**Instructions to follow**
Give the records again, word for word.

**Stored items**
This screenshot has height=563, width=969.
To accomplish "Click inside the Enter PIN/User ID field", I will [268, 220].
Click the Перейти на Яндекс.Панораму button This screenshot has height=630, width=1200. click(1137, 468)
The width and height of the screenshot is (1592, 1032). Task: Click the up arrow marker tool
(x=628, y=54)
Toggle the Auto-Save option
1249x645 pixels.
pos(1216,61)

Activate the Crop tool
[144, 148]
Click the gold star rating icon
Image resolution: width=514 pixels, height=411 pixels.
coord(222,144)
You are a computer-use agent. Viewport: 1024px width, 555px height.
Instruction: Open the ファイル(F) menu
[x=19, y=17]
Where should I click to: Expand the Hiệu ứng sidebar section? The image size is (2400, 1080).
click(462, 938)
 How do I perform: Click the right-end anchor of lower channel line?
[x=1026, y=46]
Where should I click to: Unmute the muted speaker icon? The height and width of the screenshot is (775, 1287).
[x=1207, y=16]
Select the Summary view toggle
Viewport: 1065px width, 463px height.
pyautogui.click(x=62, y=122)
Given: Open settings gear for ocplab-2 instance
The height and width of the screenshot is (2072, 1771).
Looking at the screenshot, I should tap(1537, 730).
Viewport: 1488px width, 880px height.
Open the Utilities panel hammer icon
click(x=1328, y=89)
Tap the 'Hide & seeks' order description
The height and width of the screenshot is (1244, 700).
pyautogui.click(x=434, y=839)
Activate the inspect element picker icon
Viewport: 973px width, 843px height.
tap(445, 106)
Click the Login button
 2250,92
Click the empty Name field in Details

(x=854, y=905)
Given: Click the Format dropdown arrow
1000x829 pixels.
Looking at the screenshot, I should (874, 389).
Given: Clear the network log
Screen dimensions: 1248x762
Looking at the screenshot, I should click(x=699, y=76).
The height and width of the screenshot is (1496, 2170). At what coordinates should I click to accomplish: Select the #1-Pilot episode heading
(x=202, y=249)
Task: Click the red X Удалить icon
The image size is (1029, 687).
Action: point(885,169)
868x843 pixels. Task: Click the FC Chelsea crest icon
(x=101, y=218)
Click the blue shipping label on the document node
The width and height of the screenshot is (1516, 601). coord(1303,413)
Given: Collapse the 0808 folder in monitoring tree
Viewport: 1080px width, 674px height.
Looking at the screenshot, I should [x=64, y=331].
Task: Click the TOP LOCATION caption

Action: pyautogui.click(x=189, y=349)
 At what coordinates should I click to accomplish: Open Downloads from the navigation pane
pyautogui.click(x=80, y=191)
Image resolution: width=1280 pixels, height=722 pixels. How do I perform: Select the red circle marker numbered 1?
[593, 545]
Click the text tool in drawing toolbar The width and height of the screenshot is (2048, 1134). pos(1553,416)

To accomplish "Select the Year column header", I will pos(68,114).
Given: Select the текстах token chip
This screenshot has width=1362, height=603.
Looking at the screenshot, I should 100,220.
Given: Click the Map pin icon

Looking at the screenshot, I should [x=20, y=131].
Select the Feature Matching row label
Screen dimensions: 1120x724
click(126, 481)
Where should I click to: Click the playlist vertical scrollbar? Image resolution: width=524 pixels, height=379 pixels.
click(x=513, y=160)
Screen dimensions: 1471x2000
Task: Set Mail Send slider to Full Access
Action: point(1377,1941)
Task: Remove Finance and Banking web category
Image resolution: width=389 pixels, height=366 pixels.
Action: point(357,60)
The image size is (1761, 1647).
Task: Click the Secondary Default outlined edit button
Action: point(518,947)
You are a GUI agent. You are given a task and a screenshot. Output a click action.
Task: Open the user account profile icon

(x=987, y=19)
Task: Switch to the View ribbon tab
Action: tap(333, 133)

**Written response**
This screenshot has height=563, width=969.
To accomplish "Click inside the Enter PIN/User ID field", I will [268, 220].
Click the Перейти на Яндекс.Панораму button This screenshot has height=630, width=1200. click(1137, 468)
The width and height of the screenshot is (1592, 1032). Task: Click the up arrow marker tool
(x=628, y=54)
Toggle the Auto-Save option
1249x645 pixels.
pos(1216,61)

Activate the Crop tool
[144, 148]
Click the gold star rating icon
Image resolution: width=514 pixels, height=411 pixels.
coord(222,144)
You are a computer-use agent. Viewport: 1024px width, 555px height.
Instruction: Open the ファイル(F) menu
[x=19, y=17]
Where should I click to: Expand the Hiệu ứng sidebar section? The image size is (2400, 1080).
click(462, 938)
 How do I perform: Click the right-end anchor of lower channel line?
[x=1026, y=46]
Where should I click to: Unmute the muted speaker icon? The height and width of the screenshot is (775, 1287).
[x=1207, y=16]
Select the Summary view toggle
Viewport: 1065px width, 463px height.
pyautogui.click(x=62, y=122)
Given: Open settings gear for ocplab-2 instance
The height and width of the screenshot is (2072, 1771).
Looking at the screenshot, I should tap(1537, 730).
Viewport: 1488px width, 880px height.
Open the Utilities panel hammer icon
click(x=1328, y=89)
Tap the 'Hide & seeks' order description
The height and width of the screenshot is (1244, 700).
pyautogui.click(x=434, y=839)
Activate the inspect element picker icon
Viewport: 973px width, 843px height.
tap(445, 106)
Click the Login button
 2250,92
Click the empty Name field in Details

(x=854, y=905)
Given: Click the Format dropdown arrow
1000x829 pixels.
Looking at the screenshot, I should (874, 389).
Given: Clear the network log
Screen dimensions: 1248x762
Looking at the screenshot, I should click(x=699, y=76).
The height and width of the screenshot is (1496, 2170). At what coordinates should I click to accomplish: Select the #1-Pilot episode heading
(x=202, y=249)
Task: Click the red X Удалить icon
The image size is (1029, 687).
Action: point(885,169)
868x843 pixels. Task: Click the FC Chelsea crest icon
(x=101, y=218)
Click the blue shipping label on the document node
The width and height of the screenshot is (1516, 601). coord(1303,413)
Given: Collapse the 0808 folder in monitoring tree
Viewport: 1080px width, 674px height.
Looking at the screenshot, I should [x=64, y=331].
Task: Click the TOP LOCATION caption

Action: pyautogui.click(x=189, y=349)
 At what coordinates should I click to accomplish: Open Downloads from the navigation pane
pyautogui.click(x=80, y=191)
Image resolution: width=1280 pixels, height=722 pixels. How do I perform: Select the red circle marker numbered 1?
[593, 545]
Click the text tool in drawing toolbar The width and height of the screenshot is (2048, 1134). pos(1553,416)

To accomplish "Select the Year column header", I will pos(68,114).
Given: Select the текстах token chip
This screenshot has width=1362, height=603.
Looking at the screenshot, I should 100,220.
Given: Click the Map pin icon

Looking at the screenshot, I should [x=20, y=131].
Select the Feature Matching row label
Screen dimensions: 1120x724
click(126, 481)
Where should I click to: Click the playlist vertical scrollbar? Image resolution: width=524 pixels, height=379 pixels.
click(x=513, y=160)
Screen dimensions: 1471x2000
Task: Set Mail Send slider to Full Access
Action: point(1377,1941)
Task: Remove Finance and Banking web category
Image resolution: width=389 pixels, height=366 pixels.
Action: point(357,60)
The image size is (1761, 1647).
Task: Click the Secondary Default outlined edit button
Action: point(518,947)
You are a GUI agent. You are given a task and a screenshot. Output a click action.
Task: Open the user account profile icon

(x=987, y=19)
Task: Switch to the View ribbon tab
Action: tap(333, 133)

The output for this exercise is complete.